Dataset excerpts
* * *

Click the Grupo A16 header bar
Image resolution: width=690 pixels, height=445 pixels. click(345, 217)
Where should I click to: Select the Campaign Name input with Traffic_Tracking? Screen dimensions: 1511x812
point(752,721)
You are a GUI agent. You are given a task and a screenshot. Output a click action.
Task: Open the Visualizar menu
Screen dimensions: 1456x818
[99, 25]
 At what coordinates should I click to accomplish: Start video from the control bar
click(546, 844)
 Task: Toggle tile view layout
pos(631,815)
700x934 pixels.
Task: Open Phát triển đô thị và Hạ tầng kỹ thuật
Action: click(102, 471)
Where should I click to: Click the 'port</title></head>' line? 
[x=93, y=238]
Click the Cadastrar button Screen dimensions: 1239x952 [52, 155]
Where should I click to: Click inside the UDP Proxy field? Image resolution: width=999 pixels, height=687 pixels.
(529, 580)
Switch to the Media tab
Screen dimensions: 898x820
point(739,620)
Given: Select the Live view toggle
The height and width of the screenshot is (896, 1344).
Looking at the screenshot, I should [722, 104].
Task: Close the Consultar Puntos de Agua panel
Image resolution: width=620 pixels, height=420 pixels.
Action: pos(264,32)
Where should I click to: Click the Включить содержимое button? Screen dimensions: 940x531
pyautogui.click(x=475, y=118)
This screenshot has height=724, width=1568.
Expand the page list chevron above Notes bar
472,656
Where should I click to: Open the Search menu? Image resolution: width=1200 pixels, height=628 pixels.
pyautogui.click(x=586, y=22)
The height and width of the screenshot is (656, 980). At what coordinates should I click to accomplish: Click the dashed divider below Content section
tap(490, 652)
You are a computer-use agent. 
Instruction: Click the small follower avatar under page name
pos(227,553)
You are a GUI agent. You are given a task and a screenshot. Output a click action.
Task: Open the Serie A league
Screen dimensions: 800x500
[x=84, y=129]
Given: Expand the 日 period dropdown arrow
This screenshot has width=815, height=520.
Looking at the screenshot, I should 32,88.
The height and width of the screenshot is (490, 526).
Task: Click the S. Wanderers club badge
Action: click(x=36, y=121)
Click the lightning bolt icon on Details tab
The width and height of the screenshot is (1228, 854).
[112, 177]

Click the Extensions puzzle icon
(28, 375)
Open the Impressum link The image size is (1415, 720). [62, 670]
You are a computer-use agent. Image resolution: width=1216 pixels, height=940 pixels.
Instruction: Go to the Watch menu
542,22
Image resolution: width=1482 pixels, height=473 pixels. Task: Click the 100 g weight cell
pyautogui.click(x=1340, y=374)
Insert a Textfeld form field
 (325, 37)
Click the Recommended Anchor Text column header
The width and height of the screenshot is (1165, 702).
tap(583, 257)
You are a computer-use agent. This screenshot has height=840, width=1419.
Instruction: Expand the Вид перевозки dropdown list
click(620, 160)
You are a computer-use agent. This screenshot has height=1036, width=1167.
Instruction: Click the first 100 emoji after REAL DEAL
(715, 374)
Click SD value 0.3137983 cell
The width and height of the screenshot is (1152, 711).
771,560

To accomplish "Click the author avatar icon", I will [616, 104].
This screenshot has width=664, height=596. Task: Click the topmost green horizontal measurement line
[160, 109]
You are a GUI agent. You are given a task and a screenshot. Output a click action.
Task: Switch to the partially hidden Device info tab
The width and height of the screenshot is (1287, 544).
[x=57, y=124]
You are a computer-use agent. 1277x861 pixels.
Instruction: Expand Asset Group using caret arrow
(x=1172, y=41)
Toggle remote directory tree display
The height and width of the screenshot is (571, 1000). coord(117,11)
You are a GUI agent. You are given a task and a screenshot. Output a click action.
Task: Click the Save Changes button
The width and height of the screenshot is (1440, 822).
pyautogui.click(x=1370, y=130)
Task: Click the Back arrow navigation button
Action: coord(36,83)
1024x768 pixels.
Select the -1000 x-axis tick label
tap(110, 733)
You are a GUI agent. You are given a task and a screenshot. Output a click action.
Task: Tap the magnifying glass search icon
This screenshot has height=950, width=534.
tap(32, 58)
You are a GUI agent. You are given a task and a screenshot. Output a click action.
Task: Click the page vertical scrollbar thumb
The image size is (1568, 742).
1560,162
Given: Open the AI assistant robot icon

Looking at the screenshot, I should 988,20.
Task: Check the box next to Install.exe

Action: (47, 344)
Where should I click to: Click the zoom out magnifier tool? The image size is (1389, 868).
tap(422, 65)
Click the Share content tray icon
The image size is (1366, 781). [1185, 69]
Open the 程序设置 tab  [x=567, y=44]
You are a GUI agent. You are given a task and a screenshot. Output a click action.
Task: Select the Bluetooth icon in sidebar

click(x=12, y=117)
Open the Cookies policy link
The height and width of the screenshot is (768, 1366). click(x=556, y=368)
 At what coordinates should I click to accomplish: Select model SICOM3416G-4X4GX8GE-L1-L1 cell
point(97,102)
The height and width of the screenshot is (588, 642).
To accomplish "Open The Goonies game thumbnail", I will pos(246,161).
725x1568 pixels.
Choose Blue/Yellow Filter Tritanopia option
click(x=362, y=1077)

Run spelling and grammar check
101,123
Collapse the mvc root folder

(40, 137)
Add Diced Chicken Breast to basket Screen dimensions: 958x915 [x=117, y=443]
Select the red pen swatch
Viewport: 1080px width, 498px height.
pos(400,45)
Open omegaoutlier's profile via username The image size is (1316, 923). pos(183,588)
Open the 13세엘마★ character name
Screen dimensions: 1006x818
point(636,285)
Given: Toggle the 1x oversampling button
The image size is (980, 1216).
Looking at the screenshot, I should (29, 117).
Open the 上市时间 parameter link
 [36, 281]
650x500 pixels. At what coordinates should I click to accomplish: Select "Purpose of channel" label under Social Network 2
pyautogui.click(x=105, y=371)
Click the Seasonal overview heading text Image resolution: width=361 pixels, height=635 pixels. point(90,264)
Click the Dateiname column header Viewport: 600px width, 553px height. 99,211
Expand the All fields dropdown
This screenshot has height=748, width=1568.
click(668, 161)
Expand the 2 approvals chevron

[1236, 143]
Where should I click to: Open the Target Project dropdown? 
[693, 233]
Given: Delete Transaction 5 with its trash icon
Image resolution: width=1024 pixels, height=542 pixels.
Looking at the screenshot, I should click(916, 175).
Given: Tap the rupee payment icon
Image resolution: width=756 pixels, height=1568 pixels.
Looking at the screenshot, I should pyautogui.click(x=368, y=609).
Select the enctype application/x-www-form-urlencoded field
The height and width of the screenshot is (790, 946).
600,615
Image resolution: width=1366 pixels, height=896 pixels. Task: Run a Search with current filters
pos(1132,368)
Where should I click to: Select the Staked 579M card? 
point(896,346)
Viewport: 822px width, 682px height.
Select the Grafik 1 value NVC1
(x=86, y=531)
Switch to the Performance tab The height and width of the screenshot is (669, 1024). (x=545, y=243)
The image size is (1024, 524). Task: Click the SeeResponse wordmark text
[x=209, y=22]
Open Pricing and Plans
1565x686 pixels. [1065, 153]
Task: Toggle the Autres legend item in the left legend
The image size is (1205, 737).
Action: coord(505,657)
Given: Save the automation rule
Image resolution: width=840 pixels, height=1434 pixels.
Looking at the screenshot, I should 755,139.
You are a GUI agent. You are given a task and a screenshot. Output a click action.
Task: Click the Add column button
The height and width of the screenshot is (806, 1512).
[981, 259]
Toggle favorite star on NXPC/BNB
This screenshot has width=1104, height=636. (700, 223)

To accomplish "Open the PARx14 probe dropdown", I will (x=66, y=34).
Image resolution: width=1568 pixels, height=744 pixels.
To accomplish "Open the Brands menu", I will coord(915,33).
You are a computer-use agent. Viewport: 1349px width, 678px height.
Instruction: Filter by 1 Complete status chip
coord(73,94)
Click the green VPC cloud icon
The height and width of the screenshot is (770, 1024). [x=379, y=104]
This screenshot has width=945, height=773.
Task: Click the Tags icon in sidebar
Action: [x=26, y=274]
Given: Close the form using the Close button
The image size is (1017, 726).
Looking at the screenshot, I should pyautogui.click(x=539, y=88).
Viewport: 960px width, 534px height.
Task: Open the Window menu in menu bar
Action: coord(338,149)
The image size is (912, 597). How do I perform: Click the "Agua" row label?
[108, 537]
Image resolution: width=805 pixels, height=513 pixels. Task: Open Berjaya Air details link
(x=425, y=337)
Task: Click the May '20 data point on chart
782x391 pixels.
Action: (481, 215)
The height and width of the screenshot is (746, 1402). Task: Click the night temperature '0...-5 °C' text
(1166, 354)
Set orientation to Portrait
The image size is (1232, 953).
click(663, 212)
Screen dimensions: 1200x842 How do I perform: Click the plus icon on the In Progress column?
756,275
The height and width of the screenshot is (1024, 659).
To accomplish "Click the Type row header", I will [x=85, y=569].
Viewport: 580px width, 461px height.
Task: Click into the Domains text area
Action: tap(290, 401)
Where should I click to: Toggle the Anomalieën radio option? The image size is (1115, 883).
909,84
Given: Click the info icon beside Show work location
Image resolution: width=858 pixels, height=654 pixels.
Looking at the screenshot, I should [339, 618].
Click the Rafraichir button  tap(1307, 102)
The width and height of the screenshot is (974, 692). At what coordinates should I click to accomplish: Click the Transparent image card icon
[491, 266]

* * *

WORK TO BE COMPLETED
Filter the records down to the lines containing the word "Close", and copy those.

ANSWER BOX
Task: Close the Consultar Puntos de Agua panel
Given: Close the form using the Close button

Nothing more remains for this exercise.